## AIM OF THE EXERCISE
The answer is to consist only of an exact retyping of the lines from the one containing "Task: Click the AEG (13 años) entry" to the end of the entries, without pictures.

## RECORDS TO PROCESS
---*---
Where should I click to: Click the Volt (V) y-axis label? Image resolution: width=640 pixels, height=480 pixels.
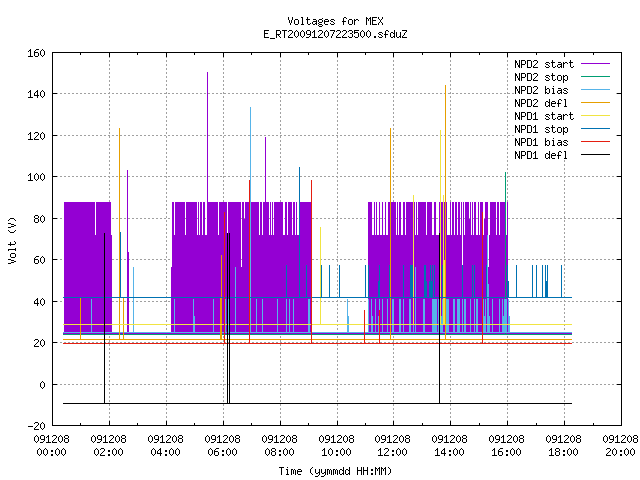tap(13, 240)
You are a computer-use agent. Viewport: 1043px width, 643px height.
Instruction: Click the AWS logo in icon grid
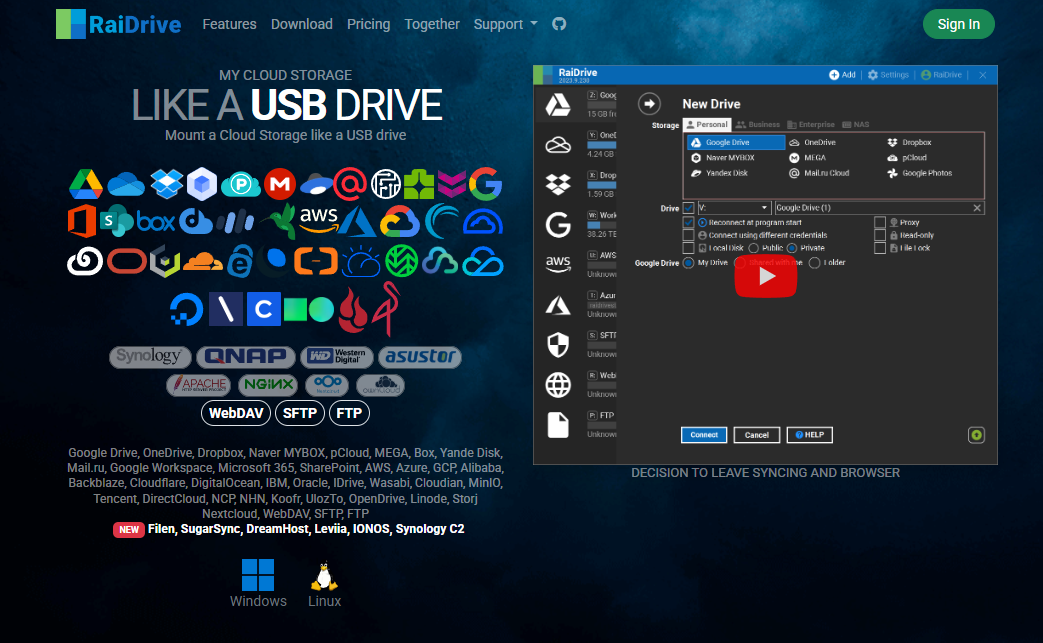(x=319, y=220)
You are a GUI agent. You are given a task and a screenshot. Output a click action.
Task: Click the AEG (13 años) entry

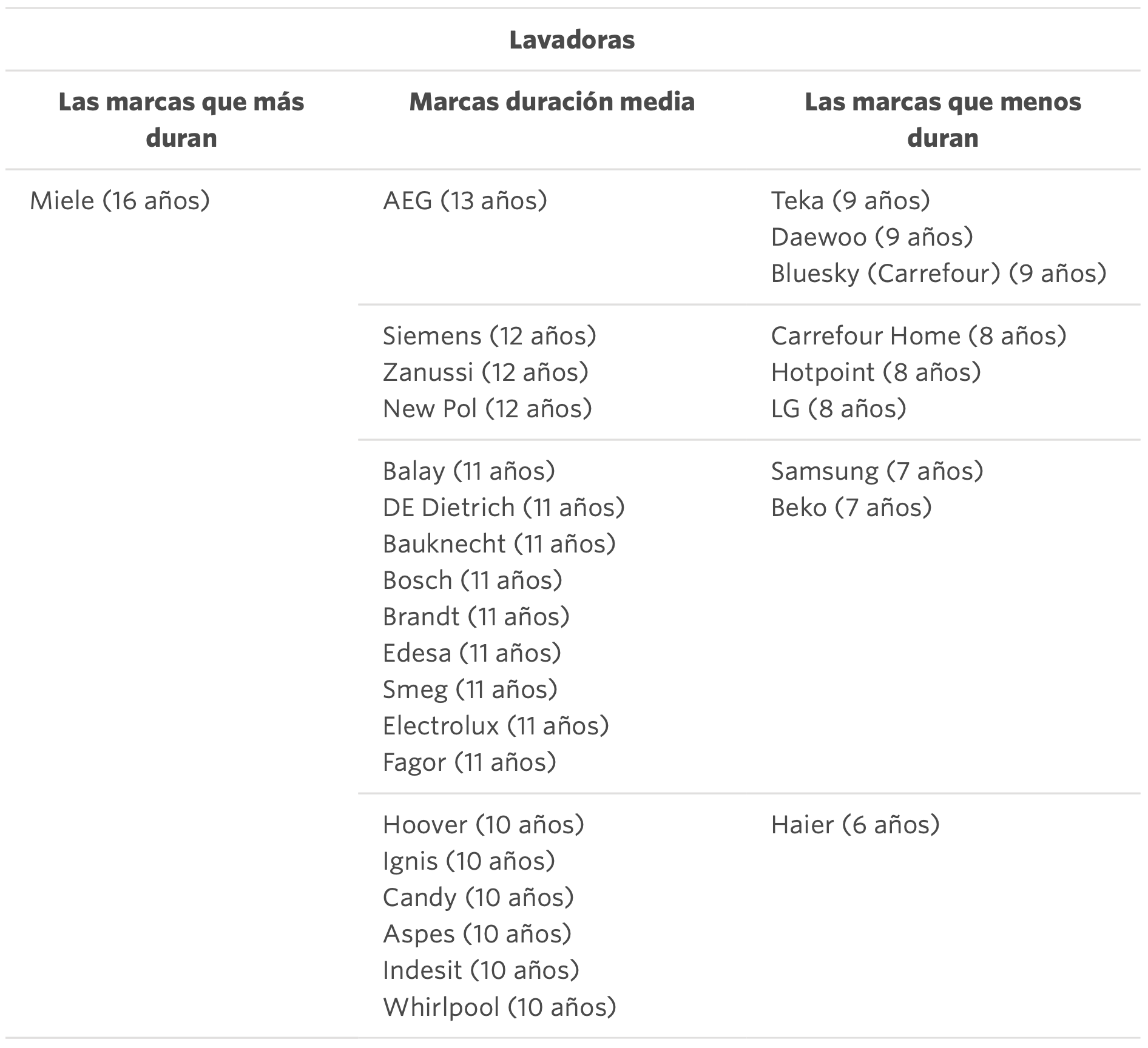coord(465,201)
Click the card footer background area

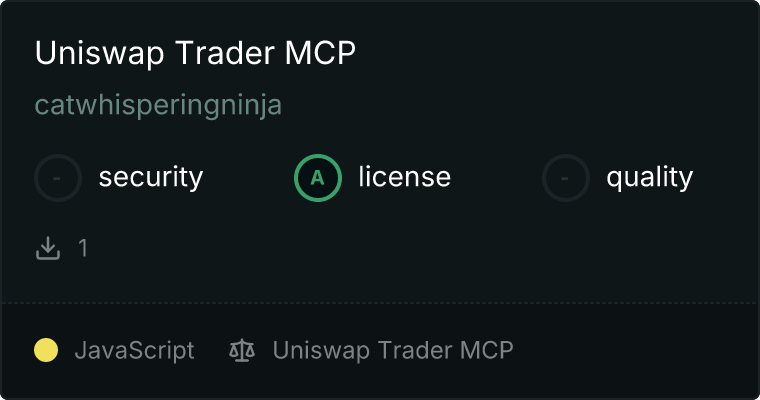pos(630,351)
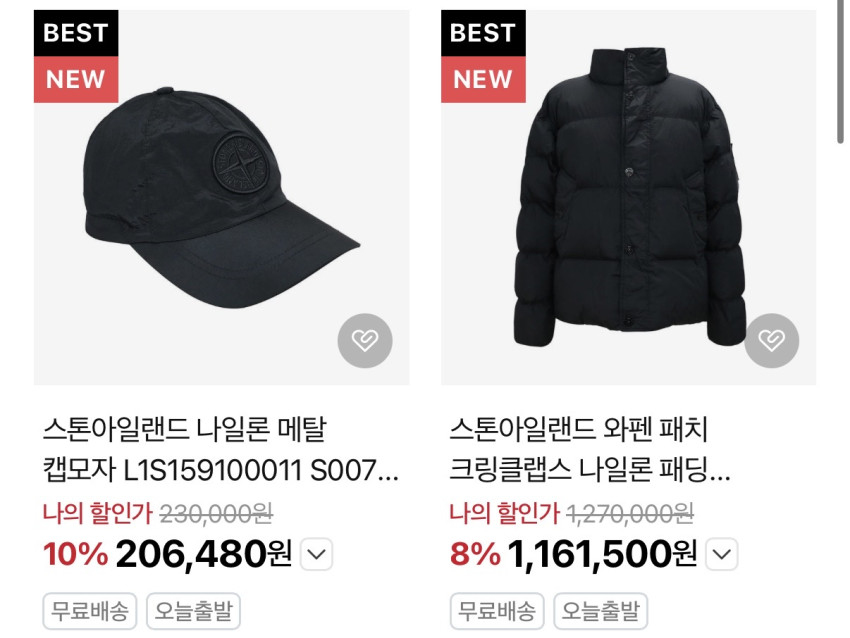
Task: Open 스톤아일랜드 나일론 메탈 캡모자 product title
Action: pyautogui.click(x=221, y=450)
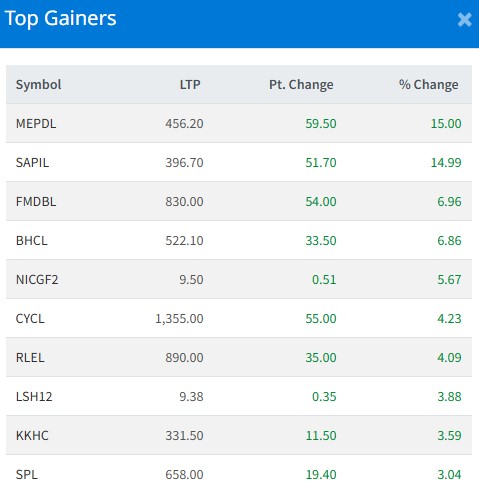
---*---
## RESULT BELOW
Task: Click the AEG (13 años) entry

coord(465,201)
Click the card footer background area

pos(630,351)
Task: Open 스톤아일랜드 나일론 메탈 캡모자 product title
Action: pyautogui.click(x=221, y=450)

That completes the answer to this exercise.